Abstract:
Most of the well established clustering algorithms assume that the underlying clustering structure of data set does not change over time. Hence, those algorithms fail to identify underlying cluster structures in currently available large scale dynamic data sources in an efficient manner. According to the literature, there were many attempts to address this issue by extending well established static clustering algorithms for dynamic context. For instance, Incremental K-Means and Incremental DBSCAN algorithms are two such attempts. Those methods update the model periodically according to changes in the database or change the model parameters whenever new data appear in an incremental manner. Additionally, Fuzzy Logic and Rough Set concepts are also employed to deal with the uncertainty in dynamic data sources.

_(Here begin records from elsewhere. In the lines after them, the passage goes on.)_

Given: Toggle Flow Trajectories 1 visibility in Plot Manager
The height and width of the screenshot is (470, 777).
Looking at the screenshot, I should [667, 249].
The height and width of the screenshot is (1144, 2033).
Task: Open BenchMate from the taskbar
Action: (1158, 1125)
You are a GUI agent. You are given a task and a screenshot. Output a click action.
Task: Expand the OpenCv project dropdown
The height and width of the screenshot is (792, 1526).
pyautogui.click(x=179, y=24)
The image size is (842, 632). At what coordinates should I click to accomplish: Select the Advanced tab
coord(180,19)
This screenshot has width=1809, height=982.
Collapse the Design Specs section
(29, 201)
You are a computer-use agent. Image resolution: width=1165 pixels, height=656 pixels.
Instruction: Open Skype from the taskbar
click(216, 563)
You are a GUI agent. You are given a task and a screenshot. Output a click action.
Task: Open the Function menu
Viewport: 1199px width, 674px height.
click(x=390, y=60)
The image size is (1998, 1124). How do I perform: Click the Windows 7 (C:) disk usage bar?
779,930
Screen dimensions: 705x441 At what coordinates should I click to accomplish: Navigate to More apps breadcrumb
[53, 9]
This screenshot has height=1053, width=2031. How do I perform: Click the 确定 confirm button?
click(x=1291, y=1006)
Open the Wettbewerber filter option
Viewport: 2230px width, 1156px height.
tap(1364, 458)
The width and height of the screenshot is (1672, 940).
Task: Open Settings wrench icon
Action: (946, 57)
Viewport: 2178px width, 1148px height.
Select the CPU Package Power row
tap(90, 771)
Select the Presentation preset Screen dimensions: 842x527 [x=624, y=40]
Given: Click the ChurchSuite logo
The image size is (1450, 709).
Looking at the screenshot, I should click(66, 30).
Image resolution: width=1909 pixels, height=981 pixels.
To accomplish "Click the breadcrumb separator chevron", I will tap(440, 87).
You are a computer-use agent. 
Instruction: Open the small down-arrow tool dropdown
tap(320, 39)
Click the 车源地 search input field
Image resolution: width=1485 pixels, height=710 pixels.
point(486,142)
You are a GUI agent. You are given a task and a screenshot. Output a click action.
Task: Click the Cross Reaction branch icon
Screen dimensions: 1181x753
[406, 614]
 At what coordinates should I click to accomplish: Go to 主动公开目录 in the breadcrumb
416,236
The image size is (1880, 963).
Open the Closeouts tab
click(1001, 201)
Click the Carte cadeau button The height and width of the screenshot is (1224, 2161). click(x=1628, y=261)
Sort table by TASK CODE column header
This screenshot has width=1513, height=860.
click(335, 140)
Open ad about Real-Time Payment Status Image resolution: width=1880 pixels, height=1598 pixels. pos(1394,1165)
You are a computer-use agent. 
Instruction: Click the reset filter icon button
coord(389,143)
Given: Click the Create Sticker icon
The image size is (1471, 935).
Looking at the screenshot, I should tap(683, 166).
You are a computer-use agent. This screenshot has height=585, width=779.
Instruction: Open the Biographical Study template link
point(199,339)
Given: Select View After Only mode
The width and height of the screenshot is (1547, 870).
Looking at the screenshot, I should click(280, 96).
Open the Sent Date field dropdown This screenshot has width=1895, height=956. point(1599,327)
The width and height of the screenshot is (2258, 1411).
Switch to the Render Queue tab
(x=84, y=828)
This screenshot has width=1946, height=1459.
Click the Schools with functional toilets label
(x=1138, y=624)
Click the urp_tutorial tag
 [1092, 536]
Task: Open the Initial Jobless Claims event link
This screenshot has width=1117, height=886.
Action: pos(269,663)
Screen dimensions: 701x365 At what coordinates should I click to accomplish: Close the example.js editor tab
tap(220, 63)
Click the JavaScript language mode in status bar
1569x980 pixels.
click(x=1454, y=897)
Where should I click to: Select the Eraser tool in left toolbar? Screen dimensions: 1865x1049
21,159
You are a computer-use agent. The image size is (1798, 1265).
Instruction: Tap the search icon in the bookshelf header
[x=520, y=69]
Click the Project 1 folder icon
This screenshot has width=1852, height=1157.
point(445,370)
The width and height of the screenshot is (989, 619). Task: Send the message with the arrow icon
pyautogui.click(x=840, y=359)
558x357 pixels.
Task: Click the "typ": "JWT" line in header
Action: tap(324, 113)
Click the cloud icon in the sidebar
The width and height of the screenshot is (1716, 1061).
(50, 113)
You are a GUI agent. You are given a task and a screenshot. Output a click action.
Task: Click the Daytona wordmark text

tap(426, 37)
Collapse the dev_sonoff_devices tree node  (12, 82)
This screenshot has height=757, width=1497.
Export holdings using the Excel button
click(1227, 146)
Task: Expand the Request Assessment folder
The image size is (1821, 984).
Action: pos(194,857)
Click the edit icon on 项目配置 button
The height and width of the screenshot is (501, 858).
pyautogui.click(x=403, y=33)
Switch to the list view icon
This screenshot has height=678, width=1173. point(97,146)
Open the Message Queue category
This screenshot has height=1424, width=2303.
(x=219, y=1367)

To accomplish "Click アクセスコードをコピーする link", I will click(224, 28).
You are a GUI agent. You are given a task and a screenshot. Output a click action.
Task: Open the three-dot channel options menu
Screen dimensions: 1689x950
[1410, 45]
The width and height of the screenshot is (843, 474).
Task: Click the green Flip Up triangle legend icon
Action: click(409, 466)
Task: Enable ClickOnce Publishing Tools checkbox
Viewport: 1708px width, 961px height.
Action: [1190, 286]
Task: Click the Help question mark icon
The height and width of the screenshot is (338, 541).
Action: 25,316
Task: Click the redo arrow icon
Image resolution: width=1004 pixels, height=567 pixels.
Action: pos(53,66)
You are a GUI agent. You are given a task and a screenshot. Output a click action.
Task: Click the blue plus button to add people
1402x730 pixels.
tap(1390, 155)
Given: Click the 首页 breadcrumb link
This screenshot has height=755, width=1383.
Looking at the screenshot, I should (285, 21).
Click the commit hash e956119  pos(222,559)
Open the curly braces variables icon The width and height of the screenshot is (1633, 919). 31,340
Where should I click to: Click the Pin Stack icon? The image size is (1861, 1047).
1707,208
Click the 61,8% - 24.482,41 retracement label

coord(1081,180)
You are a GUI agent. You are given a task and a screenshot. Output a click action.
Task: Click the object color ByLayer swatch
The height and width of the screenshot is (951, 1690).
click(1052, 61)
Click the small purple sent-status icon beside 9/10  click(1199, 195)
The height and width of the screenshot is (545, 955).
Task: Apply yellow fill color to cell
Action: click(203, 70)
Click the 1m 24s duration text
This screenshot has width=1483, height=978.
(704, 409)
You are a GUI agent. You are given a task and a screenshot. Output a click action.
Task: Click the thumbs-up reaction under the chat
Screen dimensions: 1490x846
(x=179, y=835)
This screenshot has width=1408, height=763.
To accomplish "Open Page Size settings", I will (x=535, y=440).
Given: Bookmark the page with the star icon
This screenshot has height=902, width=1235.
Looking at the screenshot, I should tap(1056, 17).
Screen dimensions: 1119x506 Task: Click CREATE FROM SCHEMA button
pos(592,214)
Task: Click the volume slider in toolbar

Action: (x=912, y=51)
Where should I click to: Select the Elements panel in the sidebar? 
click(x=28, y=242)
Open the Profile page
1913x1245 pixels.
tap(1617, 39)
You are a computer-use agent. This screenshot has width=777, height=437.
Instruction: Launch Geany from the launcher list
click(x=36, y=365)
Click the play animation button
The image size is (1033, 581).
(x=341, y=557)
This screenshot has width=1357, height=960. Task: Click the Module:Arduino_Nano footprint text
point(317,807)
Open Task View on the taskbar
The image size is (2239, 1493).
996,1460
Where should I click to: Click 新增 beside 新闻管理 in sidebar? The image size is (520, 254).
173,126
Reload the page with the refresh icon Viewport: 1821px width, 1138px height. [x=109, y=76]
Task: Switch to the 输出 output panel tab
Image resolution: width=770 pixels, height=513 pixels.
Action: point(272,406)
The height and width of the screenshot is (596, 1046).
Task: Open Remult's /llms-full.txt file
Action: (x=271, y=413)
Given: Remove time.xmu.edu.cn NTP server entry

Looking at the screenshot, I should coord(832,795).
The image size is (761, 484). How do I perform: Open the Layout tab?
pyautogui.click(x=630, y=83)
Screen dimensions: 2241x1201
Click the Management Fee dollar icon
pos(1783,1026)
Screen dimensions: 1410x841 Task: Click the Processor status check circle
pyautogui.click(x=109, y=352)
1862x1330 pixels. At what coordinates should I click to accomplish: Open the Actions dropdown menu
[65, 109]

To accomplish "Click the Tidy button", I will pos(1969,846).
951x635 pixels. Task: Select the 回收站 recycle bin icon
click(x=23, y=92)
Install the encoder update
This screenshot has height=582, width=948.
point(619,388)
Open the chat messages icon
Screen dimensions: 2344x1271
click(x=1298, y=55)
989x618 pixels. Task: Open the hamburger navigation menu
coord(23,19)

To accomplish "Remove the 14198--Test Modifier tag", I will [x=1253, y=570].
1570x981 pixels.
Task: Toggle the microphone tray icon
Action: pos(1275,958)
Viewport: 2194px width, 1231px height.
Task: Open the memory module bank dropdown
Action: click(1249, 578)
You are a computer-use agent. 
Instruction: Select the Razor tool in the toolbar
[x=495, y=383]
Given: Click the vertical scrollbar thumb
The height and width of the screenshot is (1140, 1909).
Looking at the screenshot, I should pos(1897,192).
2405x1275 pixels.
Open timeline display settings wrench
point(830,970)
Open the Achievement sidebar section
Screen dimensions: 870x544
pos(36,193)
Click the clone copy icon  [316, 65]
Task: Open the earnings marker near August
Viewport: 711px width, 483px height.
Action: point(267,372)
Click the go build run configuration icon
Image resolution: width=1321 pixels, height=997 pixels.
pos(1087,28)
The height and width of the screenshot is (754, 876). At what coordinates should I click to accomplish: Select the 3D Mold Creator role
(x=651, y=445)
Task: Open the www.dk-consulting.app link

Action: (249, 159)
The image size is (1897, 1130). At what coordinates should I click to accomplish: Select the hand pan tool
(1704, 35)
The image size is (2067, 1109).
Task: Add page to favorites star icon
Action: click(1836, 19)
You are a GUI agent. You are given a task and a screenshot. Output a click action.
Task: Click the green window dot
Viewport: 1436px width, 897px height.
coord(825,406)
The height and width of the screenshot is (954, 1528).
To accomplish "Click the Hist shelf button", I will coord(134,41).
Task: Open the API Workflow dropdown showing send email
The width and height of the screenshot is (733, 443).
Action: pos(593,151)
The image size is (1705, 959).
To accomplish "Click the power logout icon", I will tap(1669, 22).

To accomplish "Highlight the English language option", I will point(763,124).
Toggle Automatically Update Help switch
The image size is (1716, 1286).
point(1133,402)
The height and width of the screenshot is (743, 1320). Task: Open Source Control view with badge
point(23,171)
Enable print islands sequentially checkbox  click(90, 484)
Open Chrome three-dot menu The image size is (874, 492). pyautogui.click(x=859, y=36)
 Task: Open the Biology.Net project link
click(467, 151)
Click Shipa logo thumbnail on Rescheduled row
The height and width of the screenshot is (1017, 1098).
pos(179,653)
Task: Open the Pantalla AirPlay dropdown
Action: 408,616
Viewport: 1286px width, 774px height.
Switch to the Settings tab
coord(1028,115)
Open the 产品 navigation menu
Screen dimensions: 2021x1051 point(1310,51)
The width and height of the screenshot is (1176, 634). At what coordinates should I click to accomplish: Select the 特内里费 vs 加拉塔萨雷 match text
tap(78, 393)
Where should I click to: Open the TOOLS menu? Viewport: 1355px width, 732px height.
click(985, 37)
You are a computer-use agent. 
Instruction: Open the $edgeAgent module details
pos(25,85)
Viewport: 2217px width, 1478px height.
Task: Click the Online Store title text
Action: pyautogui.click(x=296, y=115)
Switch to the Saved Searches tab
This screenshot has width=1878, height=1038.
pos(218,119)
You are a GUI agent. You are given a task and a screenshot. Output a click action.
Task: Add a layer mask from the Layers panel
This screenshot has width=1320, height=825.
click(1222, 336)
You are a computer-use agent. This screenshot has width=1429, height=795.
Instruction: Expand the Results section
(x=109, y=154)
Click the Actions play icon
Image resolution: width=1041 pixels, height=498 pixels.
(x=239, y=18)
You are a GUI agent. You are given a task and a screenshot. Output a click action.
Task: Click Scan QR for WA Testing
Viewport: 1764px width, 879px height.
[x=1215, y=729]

Other than these, Multi-agent technology has been used to address issues in data clustering in both static and dynamic contexts. PADMA and PAPYRUS are two reported Multi-agent clustering systems in 1990s. Moreover, Chaimontree, Atkinson, and Coenen developed a Multi-agent based clustering system which improves the initial cluster configuration by the interaction and negotiation between cluster agents that represent each cluster in the data set.
Although there were many attempts to develop agent based clustering algorithms, but there are lesser number of reported works on identification of partitional clusters in a dynamic data source. The study presented in this thesis proposes a Multi-agent based approach to identify partitional clusters in a dynamic data source. Set of partitional clusters in a dynamic data source is identified by interactions and negotiations among the agents who represent data records in the data source. Then identified potential clusters are assigned to what are called Cluster agents. By interactions and negotiations between cluster agents and Data Record agents, the identified cluster configuration is continuously improved according to the internal cluster evaluation measures.
The proposed method is evaluated by synthetic data sets with different number of clusters in 2D and 3D spaces. Results indicate that the proposed method successfully identifies the clusters in those data sets with minimal human intervention.